Since 2000, a team from Northwestern University (Chicago) has been trying to decipher the keys to the indestructible brains of the super-elderly by monitoring 290 people and performing autopsies on 77 donated brains.
Their findings were published yesterday in the journal “Alzheimer's & Dementia.”
The term super-elderly was coined by Marsel Mesulam, founder of the Center for Cognitive Neurology and Alzheimer's Disease at Northwestern University in the late 1990s.
Their goal was to use the study of these individuals' neurobiological profile to help find early therapies to maintain brain health in old age.
For researchers, a super-elder is a “person with exceptional social and memory performance, comparable to that of people at least three decades younger, challenging the belief that cognitive decline is an inevitable part of aging,” summarizes Sandra Weintraub, a researcher in the field of psychiatry at Northwestern.
Twenty-five years of testing have revealed that the memory performance of the super-elderly is exceptional, and their results on word and object recall tests are similar to those of 50- to 60-year-olds.

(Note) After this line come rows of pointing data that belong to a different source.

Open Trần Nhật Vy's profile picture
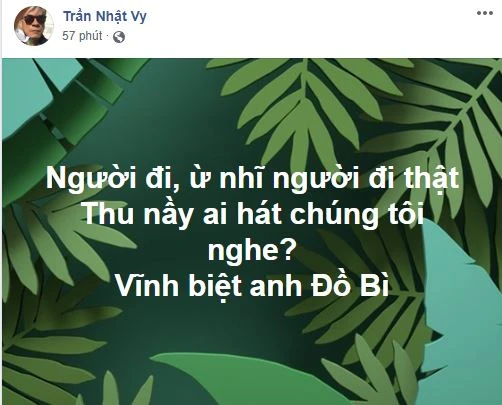 tap(34, 26)
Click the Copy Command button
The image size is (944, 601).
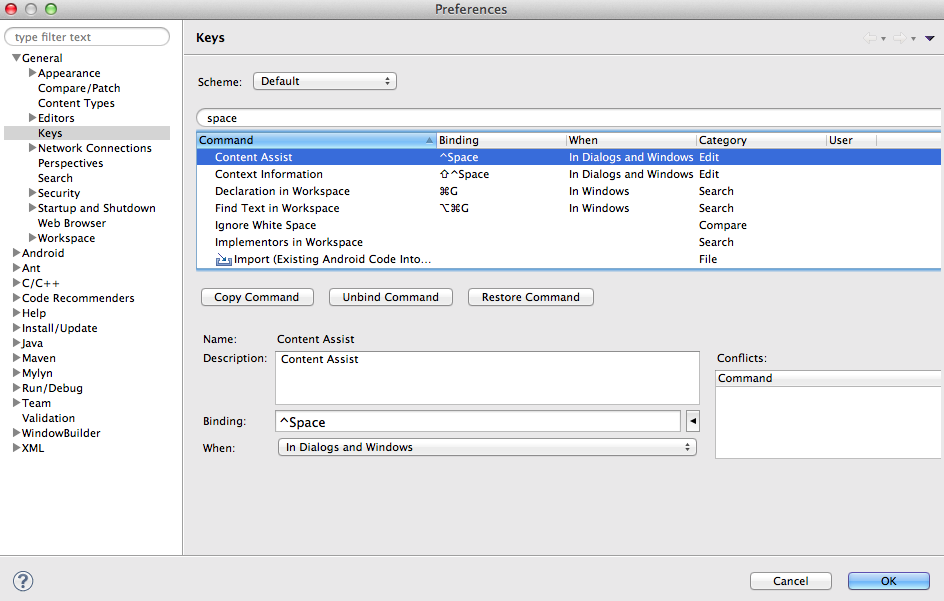coord(257,297)
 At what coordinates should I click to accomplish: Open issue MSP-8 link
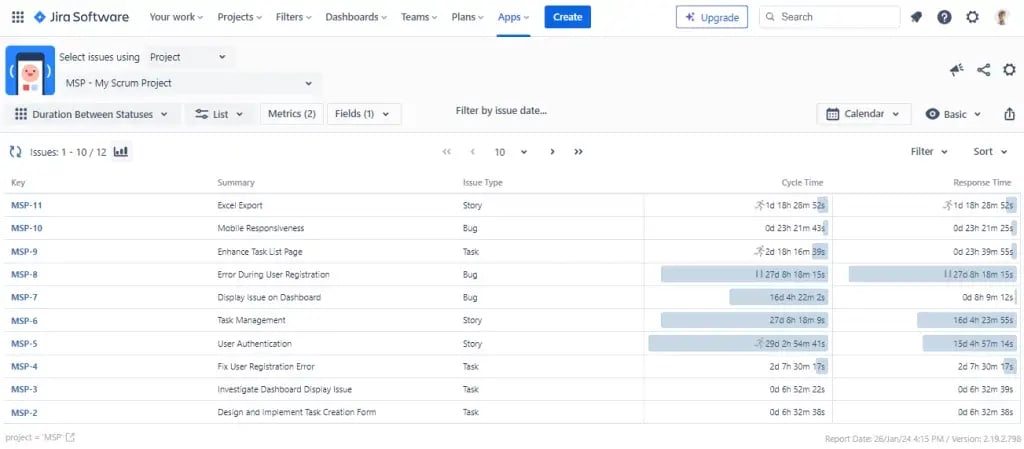24,274
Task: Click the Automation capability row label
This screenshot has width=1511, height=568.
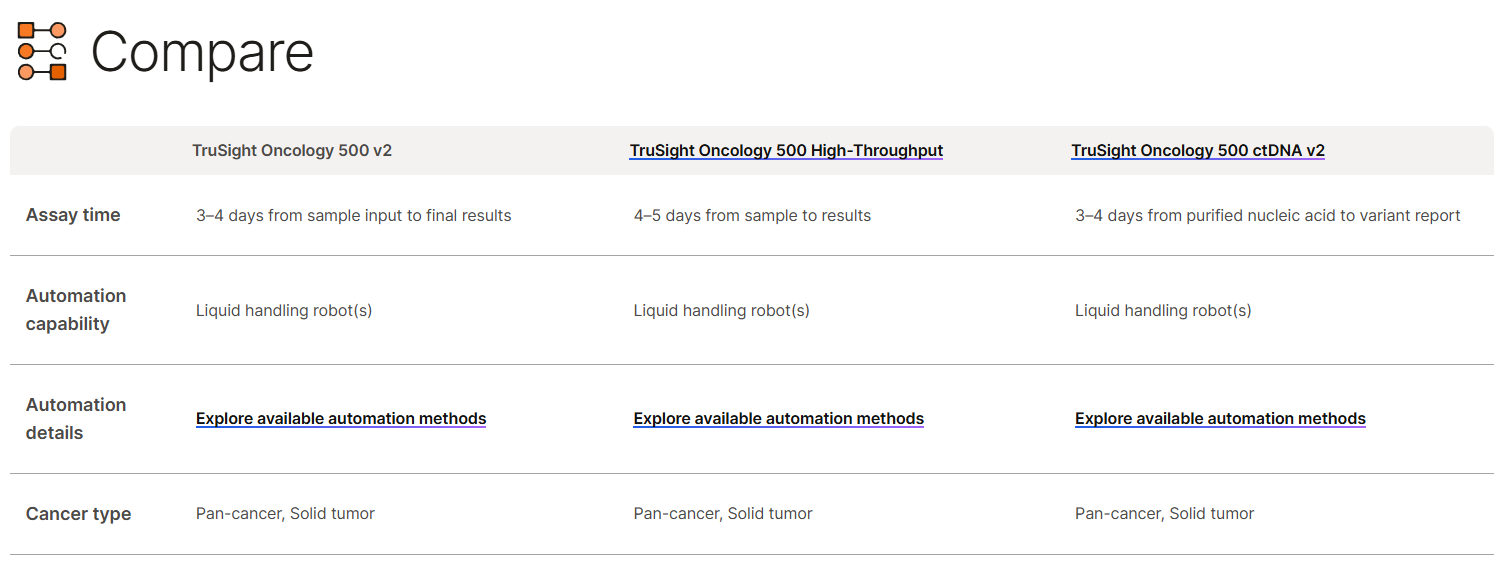Action: coord(76,310)
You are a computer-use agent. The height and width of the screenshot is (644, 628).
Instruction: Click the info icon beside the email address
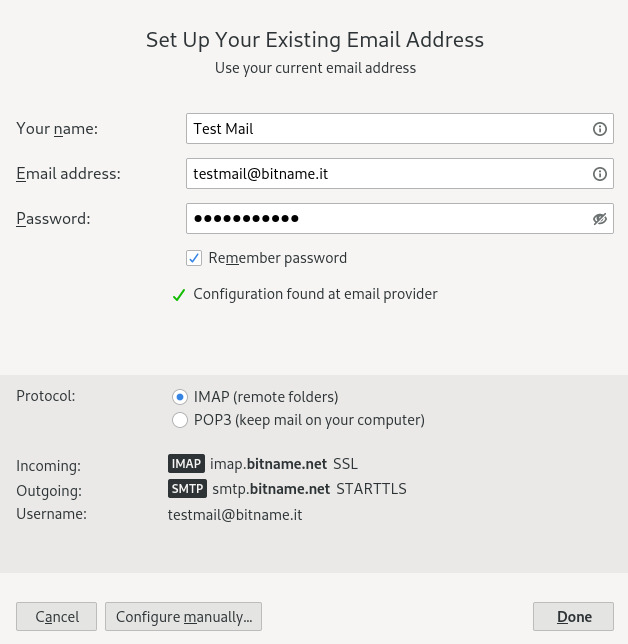click(x=600, y=174)
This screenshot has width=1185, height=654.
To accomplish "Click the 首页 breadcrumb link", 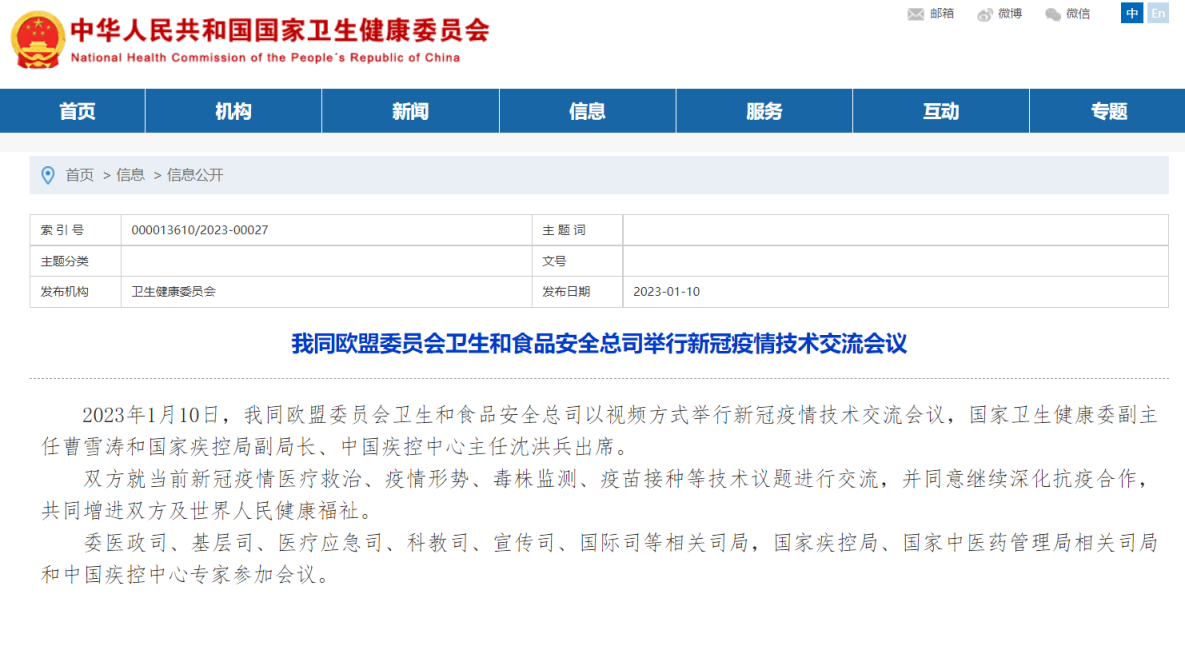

It's clear they're incredibly social people. They had different lifestyles and exercise habits, but they all had one thing in common: they had strong interpersonal relationships.
Autopsies reveal brain structures and characteristic cellular features. Dr. Weintraub emphasizes that their brain structure is youthful, since, "unlike brains that age normally, super-elderly individuals do not show significant thinning of the cortex, the outer layer of the brain."
This crucial brain region plays an important role in integrating information related to decision-making, emotions, and motivation.
Compared with the brains of other people their age, the super-elderly have higher than normal numbers of von Economo neurons, which are involved in social cognition, empathy, and decision-making, and larger entorhinal neurons, which are critical for memory.
Some of the 77 brains contained amyloid and tau proteins (also known as plaques and tangles), which play a key role in the progression of Alzheimer's disease, but others did not develop either.
"This indicates that they have brains that are extremely resistant to cognitive decline, because either they don't produce plaques or amyloid and tau tangles, or if they do, they don't affect their brains," Weintraub says.
Researchers welcome and encourage brain donations to science for postmortem study.